Bill and I met in Morehouse, fell in love, got married and had a son. We had a lot of very happy times, but we had rough ones too. With the help of our friends we navigated the shoals pretty well whenever things got rocky between us but after ten years, we realized that being married to each other really didn't suit us. When people in our community realized that our relationship was in trouble, they came to our support. For example, one couple whom we loved and respected met with us for an hour or two every day for about six weeks to help facilitate our communication. Their goal was not to persuade us to either divorce or to stick together, but rather to make sure we made decisions about our future not out of anger but rather with love and compassion for ourselves and each other. We had seen other couples in our community divorce and continue to care for one another and that really helped us to see that we could end our union yet still keep all the parts of our relationship that we enjoyed and valued. Bill and I both felt strongly that we wanted to remain friends, continue to live in the community, and raise our son in a loving environment. Together we looked to how to make this situation as good as possible for us and for our young son, Ben.

Marilyn Moohr

With this level of support we got from our friends, Bill and I were able to end the marriage without bitterness and acrimony, but rather with keeping the best parts of our friendship. There were adjustments we had to make and they weren't always easy or comfortable but neither of us had to leave "home" to have things be the way we wanted. Our friends were able to go on being friends with us both and didn’t have to join my camp or Bill’s camp. There were no camps to join! There was no custody battle, no attempt to make Ben choose between us. He was able to grow up with total access to both of us without ever having to doubt our love of him or each other.
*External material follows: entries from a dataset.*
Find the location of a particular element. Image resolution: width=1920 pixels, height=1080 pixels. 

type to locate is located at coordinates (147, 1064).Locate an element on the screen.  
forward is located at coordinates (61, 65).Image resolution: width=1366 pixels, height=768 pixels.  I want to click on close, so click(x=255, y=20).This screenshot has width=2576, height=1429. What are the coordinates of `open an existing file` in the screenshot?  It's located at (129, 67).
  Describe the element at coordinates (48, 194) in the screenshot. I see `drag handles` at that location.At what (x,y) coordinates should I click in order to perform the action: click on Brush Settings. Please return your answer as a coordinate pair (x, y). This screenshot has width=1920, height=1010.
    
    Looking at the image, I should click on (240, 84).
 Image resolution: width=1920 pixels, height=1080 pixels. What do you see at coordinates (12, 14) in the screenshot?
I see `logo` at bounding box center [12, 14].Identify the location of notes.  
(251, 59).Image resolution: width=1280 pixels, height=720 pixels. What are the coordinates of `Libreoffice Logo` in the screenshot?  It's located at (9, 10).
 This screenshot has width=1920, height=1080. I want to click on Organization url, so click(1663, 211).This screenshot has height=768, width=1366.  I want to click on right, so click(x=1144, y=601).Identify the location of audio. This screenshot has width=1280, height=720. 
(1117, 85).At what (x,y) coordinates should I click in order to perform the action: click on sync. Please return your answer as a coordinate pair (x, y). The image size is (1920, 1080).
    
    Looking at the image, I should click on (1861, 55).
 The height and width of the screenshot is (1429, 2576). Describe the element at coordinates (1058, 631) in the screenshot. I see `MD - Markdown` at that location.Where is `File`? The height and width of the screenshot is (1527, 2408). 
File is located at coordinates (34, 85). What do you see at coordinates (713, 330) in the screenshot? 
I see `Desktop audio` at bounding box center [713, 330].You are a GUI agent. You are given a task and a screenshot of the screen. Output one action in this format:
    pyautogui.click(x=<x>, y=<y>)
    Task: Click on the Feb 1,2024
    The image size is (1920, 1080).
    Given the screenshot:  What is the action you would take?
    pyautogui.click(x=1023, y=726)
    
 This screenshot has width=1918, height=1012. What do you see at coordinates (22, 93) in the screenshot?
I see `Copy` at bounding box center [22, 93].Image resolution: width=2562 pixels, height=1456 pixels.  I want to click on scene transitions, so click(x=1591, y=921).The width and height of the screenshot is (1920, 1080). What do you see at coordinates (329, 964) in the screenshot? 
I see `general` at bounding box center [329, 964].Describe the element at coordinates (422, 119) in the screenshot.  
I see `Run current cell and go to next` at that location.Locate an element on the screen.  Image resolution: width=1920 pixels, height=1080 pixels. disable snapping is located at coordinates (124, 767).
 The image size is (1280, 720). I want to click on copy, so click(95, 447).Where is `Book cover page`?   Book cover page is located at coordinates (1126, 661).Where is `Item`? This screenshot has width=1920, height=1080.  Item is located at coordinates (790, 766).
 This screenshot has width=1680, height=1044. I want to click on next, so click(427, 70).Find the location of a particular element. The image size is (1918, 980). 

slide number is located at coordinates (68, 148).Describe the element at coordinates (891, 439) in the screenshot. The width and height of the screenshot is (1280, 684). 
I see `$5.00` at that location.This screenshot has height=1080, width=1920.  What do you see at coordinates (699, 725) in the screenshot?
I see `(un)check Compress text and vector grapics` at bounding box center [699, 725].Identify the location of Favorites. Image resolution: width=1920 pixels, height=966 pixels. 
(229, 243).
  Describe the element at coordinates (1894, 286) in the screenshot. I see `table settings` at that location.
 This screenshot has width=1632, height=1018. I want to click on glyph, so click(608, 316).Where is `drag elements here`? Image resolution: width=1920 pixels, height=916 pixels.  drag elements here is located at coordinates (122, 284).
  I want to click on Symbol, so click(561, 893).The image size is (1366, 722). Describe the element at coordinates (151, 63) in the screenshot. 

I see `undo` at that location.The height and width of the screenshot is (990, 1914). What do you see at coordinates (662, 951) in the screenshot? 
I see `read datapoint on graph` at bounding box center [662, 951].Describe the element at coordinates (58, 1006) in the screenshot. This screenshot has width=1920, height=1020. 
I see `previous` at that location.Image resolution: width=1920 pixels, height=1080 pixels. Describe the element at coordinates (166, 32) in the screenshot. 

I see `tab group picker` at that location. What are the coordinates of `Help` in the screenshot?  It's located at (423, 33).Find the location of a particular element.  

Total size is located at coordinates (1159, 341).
We talked with Ben about how we were sad about divorcing but that the fundamental relationship between the three of us had been and would continue always to be, love. Bill and I continued our partnership parenting together.

Now, almost 30 years later, Bill and I both continue to live in the community with other partners that we are deeply committed to. Ben is grown and has a family of his own and Bill and I both get to freely enjoy our grandchildren together and separately. So although Bill and I divorced many years ago, our “family” flourishes.